## The records

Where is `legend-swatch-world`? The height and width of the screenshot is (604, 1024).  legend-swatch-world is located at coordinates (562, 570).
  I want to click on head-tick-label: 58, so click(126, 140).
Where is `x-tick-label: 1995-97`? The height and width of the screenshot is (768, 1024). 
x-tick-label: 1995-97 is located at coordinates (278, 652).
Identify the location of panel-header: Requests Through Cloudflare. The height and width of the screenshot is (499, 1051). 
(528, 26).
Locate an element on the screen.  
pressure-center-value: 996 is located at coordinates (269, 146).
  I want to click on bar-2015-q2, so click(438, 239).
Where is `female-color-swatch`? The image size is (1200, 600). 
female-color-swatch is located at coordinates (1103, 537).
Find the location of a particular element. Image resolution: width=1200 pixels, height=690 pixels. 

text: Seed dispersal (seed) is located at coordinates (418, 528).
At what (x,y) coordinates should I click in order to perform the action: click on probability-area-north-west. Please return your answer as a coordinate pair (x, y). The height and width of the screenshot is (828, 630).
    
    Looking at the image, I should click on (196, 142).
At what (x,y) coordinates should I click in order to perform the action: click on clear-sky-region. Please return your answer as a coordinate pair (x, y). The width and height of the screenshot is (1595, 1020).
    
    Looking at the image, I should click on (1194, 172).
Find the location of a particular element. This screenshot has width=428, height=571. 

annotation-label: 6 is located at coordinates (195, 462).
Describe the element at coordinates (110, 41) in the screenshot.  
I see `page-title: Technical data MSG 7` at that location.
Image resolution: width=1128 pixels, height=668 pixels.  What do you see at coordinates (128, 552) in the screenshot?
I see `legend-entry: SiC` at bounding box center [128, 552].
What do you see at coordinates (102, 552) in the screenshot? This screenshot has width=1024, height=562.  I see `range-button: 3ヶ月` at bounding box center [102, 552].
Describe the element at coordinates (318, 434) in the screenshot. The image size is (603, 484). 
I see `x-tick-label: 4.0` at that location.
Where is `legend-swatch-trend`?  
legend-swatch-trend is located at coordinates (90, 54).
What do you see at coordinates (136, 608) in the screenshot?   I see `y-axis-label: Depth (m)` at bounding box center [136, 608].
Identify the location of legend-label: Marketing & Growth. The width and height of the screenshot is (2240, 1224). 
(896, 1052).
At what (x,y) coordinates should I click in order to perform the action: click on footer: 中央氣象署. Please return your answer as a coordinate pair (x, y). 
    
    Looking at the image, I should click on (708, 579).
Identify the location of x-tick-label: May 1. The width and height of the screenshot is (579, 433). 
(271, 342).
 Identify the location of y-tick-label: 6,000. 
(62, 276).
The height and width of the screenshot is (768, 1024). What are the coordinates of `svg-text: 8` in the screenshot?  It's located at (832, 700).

## Action item
Reproduce the entries word for word, starting at the line that contains "Identify the location of y-tick-label: 6,000." and ending at the last line of the entries, both included.

## Answer area
 Identify the location of y-tick-label: 6,000. 
(62, 276).
The height and width of the screenshot is (768, 1024). What are the coordinates of `svg-text: 8` in the screenshot?  It's located at (832, 700).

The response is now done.